### PASSAGE GIVEN
The first printed book in Kerala was Doctrina Christam, written by Henrique Henriques in Lingua Malabar Tamul. It was transliterated and translated into Malayalam, and printed by the Portuguese in 1578.[57][58] In the 16th and 17th centuries, Thunchaththu Ramanujan Ezhuthachan was the first to substitute Grantha-Malayalam script for the Tamil Vatteluttu alphabet. Ezhuthachan, regarded as the father of the modern Malayalam language, undertook an elaborate translation of the ancient Indian epics Ramayana and Mahabharata into Malayalam. His Adhyatma Ramayana and Mahabharata are still read with religious reverence by the Malayalam-speaking Hindu community. Kunchan Nambiar, the founder of Tullal, was a prolific literary figure of the 18th century.


The British printed Malabar English Dictionary by Graham Shaw in 1779 was still in the form of a Tamil-English Dictionary.[59] The Syrian Christians of Kerala started to learn the Tulu-Grantha Bhasha of Nambudiris under the British Tutelage. Paremmakkal Thoma Kathanar wrote the first Malayalam travelogue called Varthamanappusthakam in 1789.

(Stored items)

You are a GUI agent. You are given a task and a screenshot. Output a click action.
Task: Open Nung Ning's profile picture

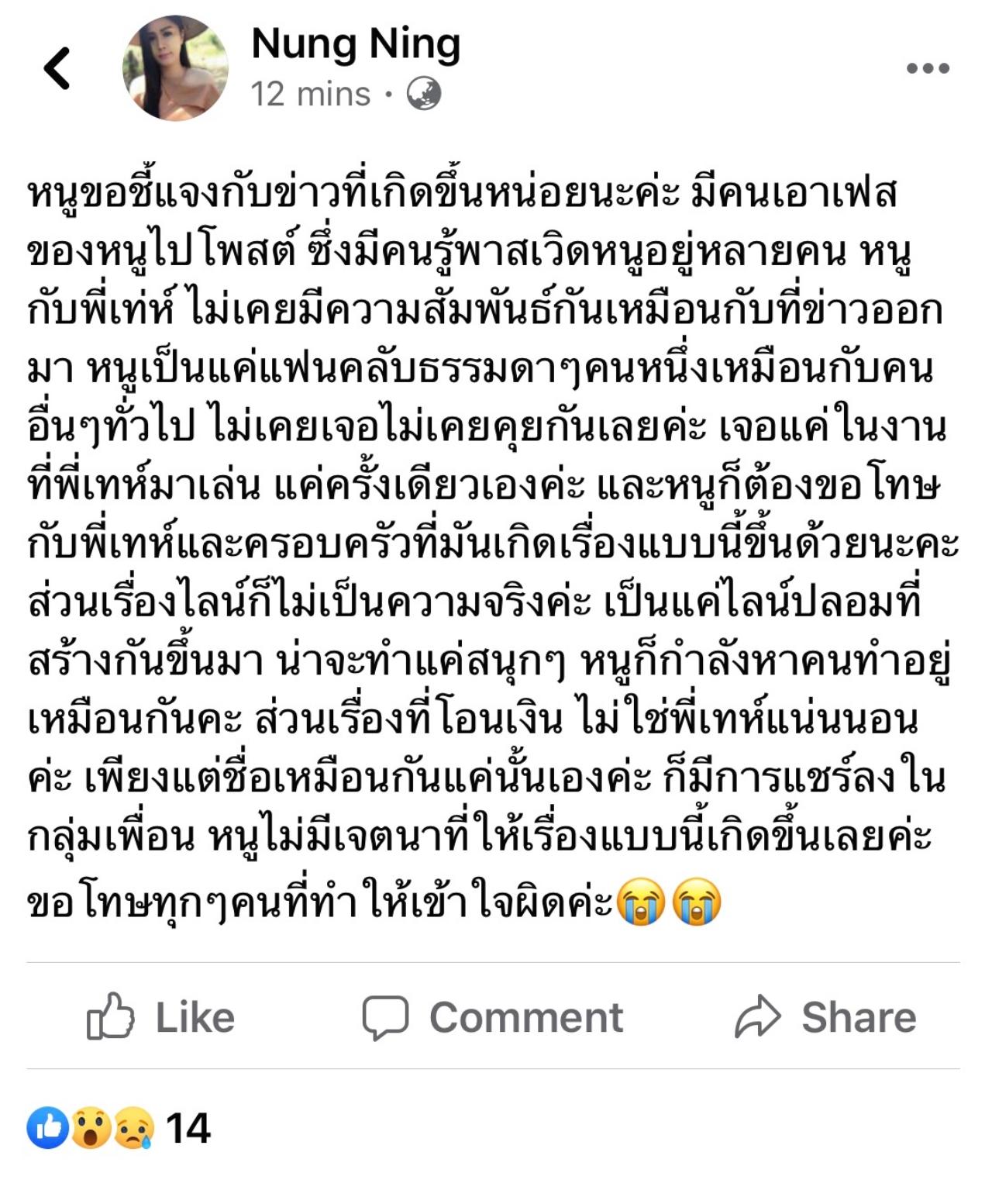(x=175, y=68)
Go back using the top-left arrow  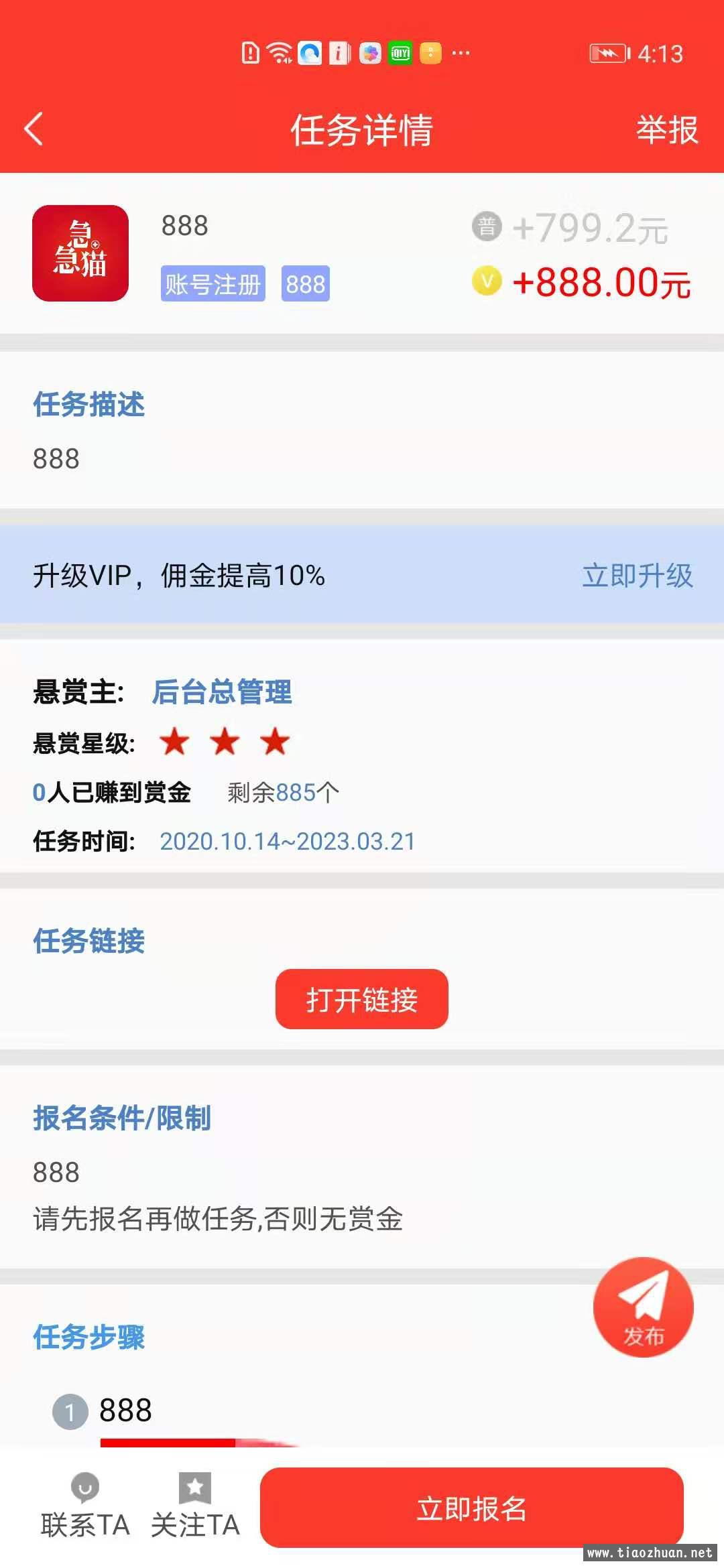click(x=34, y=129)
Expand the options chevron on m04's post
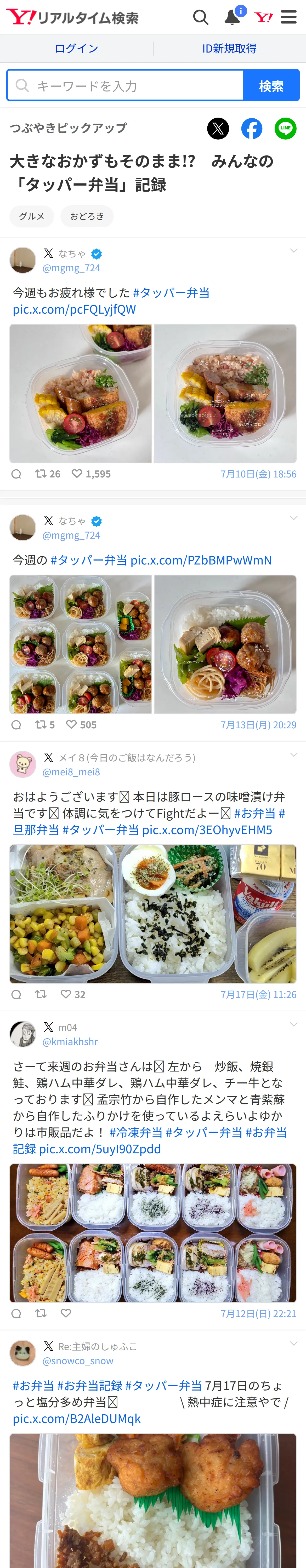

### WHAT IS BEING ASKED
Copy the passage on early Malayalam literature from "The first printed" to "the 18th century.", substituting "rendering" for each "translation".

### FULL SOLUTION
The first printed book in Kerala was Doctrina Christam, written by Henrique Henriques in Lingua Malabar Tamul. It was transliterated and translated into Malayalam, and printed by the Portuguese in 1578.[57][58] In the 16th and 17th centuries, Thunchaththu Ramanujan Ezhuthachan was the first to substitute Grantha-Malayalam script for the Tamil Vatteluttu alphabet. Ezhuthachan, regarded as the father of the modern Malayalam language, undertook an elaborate rendering of the ancient Indian epics Ramayana and Mahabharata into Malayalam. His Adhyatma Ramayana and Mahabharata are still read with religious reverence by the Malayalam-speaking Hindu community. Kunchan Nambiar, the founder of Tullal, was a prolific literary figure of the 18th century.